There is some evidence that non-technical skills training can improve surgical outcomes,
although the effect size has been small [29]. In the aviation industry, crew resource management training has been embraced for
several decades to improve the way in which rapidly changing teams work together.
Even in this field, partly as a consequence of the low numbers of adverse events,
the overall effect in improving safety is still controversial [30].
Team work was recognized as an important theme contributing towards expertise by most
(15/20) respondents. It has been shown that effective teams have common characteristics
including shared goals, behavioural norms, defined roles, flexible leadership, good
communication, and common shared resources [31]. Although interviewees were heavily reliant on their individual teams for their
own performance, no endoscopist mentioned how team performance could be improved as
a whole. It has been shown that formal team training can be more effective than the
team-building that naturally occurs from individuals working collaboratively together
[32]
[33].
The logical next step is to formulate interventions that could improve technical and
non-technical skills and then assess whether the desired effects are seen in clinical
practice. This is likely to be difficult however as, as in other arenas both in and
out of medicine, the influence of any intervention is likely to be small and the difference
therefore difficult to measure and conclusively prove. One study has shown that a
1-day course training multidisciplinary endoscopy teams improved awareness of patient
safety knowledge and attitudes [34], but whether this has an effect on real patient care remains to be seen.
Although this research was confined to the Bowel Cancer Screening Programme, it is
likely that the findings can be translated into general clinical endoscopic practice.
Studies have shown that regular feedback, particularly in regard to the adenoma detection
rate, can in itself improve performance [35]
[36]. The importance of non-technical skills alongside those targeting technical performance
metrics is being increasingly acknowledged [37]. Whereas all endoscopists would acknowledge the importance of technical proficiency,
the relevance of non-technical skills such as communication in a highly skilled examination
is likely to be less well recognized.
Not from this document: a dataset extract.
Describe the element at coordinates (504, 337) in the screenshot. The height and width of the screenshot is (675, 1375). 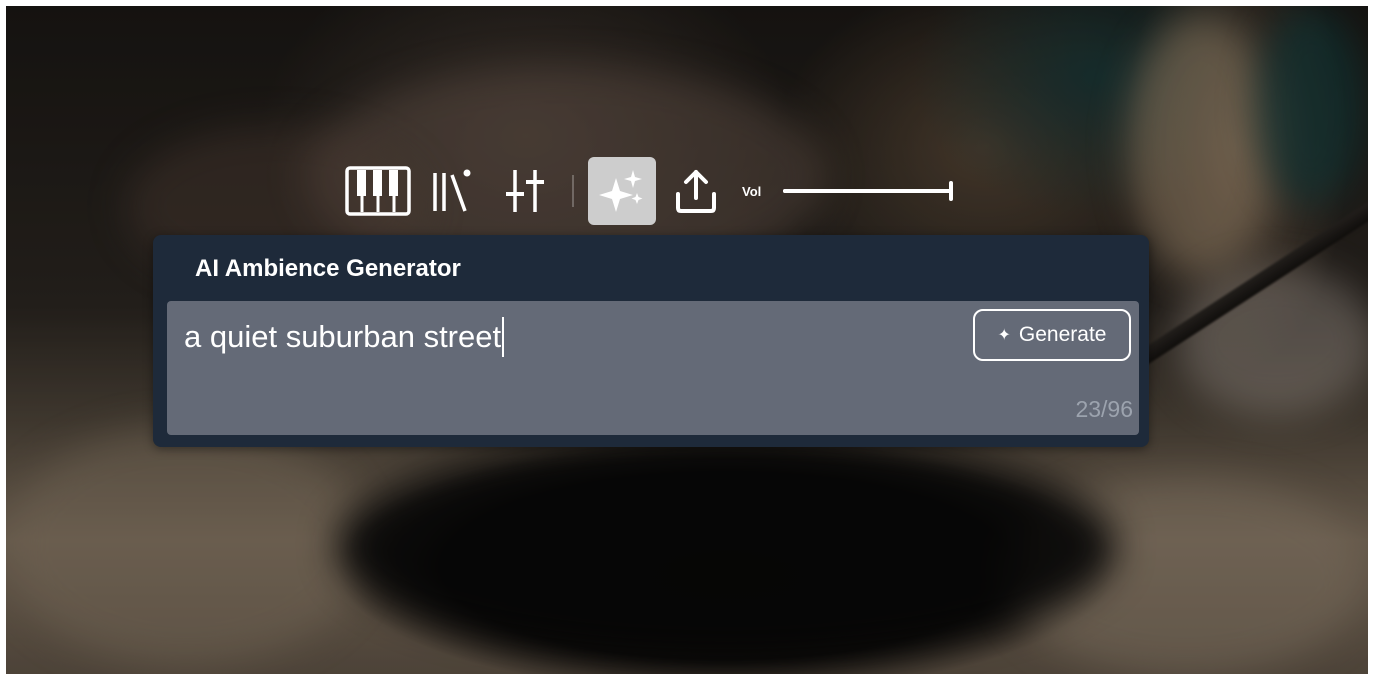
I see `text-caret` at that location.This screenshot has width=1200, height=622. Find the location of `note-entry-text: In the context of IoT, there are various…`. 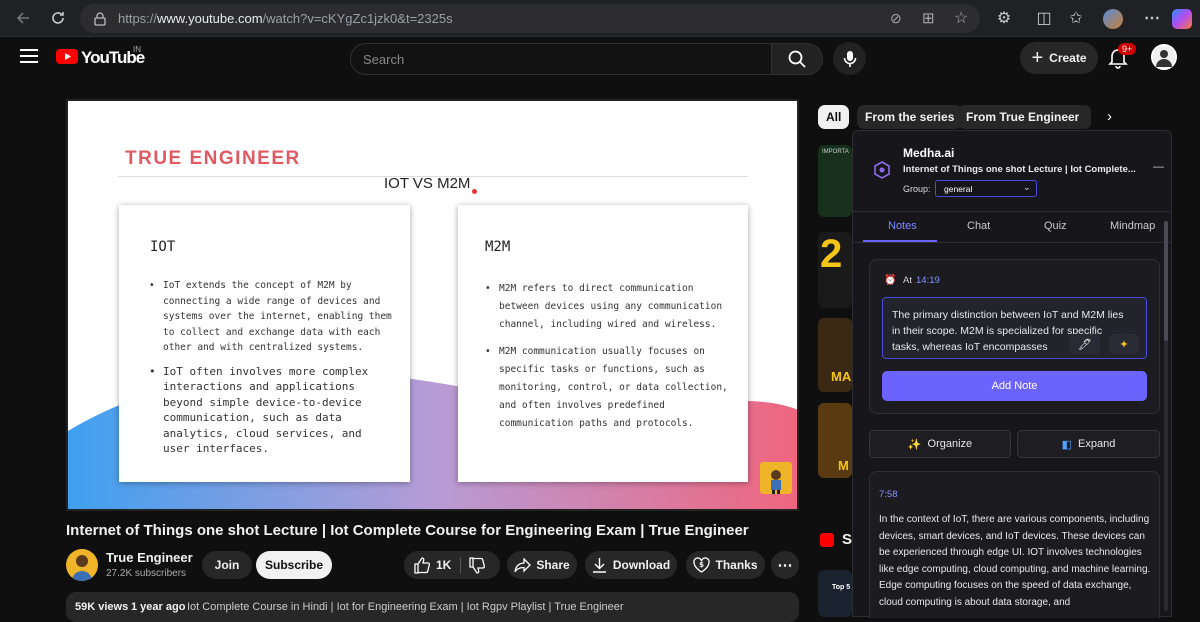

note-entry-text: In the context of IoT, there are various… is located at coordinates (1015, 561).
It may be that a combination of training in
technical and non-technical skills is the most effective way of improving expertise
generally in all endoscopists, although how this can be most efficiently achieved
remains unclear, with several models hypothesized [37]. The imminent introduction of a national endoscopic database in the United Kingdom
is likely to highlight local differences in performance with greater ease than in
the past and may itself drive standards towards those achieved in the best-performing
centres.
Strengths and limitations
This is a large study with several different methodologies used to ascertain features
of expert endoscopy. Data was collected from several different sources independently.
As the participants were all volunteers and the response rate to the email invitation
low, there is a chance that the results are affected by selection bias. Of course,
it would not have been practical to interview unwilling participants; however, use
of a nationally recruited group of endoscopists is likely to have counteracted this
hypothetical issue.
Additional factors that strengthen the interview cohort include their diversity, comprising
endoscopists with backgrounds in medicine, surgery and nursing, as well as the early
saturation of themes. This suggests the results are likely to have been similar had
there been a higher initial response rate to the email.
Conclusion
Both technical and non-technical abilities are considered essential components of
expertise by experienced colonoscopists. Further research into targeted interventions
to improve the rate of acquisition of these skills when training endoscopists may
be useful for improving performance.